The Danum Valley Field Centre does not seem to have an official homepage; the homepage danumvalley.info is run by a tour operator. It is also challenging to find contact information. The following addresses have proven the most successful:
Mr. Jikos Gidiman: email@example.com
Mrs. Rosnita Razalie: firstname.lastname@example.org
Borneo Rainforest Lodge
The Borneo Rainforest Lodge is an exclusive lodge in the middle of the Danum Valley Conservation Area. It meets the highest standards and offers a high degree of comfort. Situated by the Danum River, there are 30 chalets of different categories for up to 60 guests.
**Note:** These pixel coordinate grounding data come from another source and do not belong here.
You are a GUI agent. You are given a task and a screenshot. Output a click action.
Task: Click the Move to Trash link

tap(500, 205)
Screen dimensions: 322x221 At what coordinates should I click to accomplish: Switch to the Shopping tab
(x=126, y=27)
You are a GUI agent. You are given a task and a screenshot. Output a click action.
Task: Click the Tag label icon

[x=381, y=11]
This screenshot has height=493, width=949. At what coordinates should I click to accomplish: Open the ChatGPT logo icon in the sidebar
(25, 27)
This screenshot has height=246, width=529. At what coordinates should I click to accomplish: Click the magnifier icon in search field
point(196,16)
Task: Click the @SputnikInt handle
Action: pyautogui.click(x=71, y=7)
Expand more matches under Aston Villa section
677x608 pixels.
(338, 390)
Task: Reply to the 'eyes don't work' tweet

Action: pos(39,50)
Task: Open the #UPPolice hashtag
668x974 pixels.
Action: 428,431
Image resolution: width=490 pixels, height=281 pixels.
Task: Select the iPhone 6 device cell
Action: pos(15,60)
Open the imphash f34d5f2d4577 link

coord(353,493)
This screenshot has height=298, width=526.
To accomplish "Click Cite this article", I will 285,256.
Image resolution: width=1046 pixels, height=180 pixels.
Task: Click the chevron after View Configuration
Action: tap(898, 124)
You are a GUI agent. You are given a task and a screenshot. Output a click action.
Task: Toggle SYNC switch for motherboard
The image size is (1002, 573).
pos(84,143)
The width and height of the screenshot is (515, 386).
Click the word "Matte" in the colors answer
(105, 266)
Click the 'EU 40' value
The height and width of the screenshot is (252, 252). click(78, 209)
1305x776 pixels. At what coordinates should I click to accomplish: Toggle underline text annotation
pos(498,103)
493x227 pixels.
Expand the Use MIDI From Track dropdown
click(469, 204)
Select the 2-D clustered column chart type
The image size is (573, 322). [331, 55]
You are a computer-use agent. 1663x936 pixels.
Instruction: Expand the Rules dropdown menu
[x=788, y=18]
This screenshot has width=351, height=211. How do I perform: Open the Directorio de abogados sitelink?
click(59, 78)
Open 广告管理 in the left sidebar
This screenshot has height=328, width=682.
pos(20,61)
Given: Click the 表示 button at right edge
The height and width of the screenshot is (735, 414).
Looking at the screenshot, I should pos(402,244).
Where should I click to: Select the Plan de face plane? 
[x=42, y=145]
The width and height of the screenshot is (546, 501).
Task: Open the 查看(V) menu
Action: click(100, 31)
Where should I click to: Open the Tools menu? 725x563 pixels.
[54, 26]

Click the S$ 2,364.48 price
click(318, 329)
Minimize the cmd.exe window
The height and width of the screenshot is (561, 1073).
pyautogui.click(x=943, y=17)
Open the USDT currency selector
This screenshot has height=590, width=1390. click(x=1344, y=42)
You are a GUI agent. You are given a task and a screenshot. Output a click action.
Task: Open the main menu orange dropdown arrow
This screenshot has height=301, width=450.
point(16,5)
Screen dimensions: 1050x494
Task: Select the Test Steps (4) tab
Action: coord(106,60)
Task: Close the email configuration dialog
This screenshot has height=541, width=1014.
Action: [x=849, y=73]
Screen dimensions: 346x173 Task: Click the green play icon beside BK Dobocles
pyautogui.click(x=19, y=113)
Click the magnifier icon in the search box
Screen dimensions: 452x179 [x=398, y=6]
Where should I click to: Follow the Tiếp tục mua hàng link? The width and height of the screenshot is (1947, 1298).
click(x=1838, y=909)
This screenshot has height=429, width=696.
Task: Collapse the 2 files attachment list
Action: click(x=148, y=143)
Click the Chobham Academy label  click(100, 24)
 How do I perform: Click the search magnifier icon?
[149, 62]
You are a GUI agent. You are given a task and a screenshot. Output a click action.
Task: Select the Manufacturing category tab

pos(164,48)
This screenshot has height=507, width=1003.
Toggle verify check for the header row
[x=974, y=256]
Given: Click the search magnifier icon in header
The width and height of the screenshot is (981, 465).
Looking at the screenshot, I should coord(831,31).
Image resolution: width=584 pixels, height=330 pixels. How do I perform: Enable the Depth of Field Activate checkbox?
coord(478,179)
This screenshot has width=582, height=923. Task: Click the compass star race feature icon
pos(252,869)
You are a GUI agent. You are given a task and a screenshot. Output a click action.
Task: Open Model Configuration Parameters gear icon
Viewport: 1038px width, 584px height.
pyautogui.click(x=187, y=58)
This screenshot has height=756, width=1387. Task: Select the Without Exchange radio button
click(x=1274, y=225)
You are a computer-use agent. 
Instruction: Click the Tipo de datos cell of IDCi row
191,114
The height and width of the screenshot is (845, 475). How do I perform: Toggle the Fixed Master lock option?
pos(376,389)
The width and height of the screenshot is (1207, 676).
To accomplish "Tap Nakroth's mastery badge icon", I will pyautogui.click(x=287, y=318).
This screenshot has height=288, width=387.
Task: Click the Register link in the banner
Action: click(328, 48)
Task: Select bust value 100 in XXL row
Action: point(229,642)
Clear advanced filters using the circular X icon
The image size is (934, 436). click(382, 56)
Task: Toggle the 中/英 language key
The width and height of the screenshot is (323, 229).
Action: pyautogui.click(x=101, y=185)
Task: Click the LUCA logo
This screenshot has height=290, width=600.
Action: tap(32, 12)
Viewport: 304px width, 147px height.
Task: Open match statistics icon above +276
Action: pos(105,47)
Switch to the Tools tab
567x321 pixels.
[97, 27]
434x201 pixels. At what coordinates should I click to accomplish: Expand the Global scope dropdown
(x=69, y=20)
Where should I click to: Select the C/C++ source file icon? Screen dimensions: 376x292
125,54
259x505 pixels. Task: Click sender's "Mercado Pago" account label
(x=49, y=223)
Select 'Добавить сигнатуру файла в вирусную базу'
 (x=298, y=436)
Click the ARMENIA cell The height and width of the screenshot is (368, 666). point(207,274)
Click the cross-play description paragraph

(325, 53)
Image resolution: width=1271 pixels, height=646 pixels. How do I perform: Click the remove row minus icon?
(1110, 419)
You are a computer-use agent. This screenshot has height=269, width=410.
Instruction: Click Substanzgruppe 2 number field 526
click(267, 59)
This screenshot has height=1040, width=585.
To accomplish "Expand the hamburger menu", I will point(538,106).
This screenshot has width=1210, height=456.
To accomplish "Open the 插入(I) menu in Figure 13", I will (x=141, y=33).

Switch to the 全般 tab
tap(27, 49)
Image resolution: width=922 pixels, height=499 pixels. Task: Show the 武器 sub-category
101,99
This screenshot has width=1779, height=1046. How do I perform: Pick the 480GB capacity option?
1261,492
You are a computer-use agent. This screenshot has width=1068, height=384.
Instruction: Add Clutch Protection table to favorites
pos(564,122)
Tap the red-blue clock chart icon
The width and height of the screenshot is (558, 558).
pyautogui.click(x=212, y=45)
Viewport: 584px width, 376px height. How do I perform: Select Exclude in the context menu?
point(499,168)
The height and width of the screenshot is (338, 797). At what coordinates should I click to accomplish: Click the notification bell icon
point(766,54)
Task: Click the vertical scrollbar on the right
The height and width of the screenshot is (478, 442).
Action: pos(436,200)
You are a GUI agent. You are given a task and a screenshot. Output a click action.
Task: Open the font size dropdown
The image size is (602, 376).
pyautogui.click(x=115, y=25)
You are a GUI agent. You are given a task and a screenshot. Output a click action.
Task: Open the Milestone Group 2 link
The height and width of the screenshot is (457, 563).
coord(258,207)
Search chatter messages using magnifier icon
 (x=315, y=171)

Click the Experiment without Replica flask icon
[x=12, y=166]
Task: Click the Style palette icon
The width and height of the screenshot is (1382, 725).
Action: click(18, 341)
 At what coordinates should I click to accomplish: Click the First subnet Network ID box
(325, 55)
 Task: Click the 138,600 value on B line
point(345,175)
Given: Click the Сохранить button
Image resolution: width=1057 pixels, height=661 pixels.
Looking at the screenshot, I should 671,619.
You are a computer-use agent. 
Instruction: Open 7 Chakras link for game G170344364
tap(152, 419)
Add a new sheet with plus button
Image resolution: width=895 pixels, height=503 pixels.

All rooms are individually and comfortably furnished and include bathrooms. All rooms except for the standard chalets also have a huge outdoor bathtub with a view of the jungle or the river.
However, this luxury does come at a cost. The packages provided by Borneo Rainforest Lodge start from about 450 USD (360 GBP / 630 AUD) per person per night. The rates for premium villas are almost twice as high. The price includes full board, park fees, guided hikes, and a night drive; you can of course also book additional activities. Transfers to and from the airport are also included. Departure from the airport is at 9:30 am. The return trip departs from Borneo Rainforest Lodge at 1:30 pm.
You can find detailed information about the lodge including pictures and contact details here.
The Danum Valley Conservation Area is one of Borneo’s main highlights. If time allows, you should definitely check out the area.
It is important to note that not all activities are offered by both accommodation providers. The two are located quite far away from each other, so certain activities may simply be impossible for one or the other due to the differing local conditions. Therefore, please check with your accommodation before booking whether your desired activities are available or not.
There are also many leeches in Danum Valley, so we highly recommend bringing appropriate protection.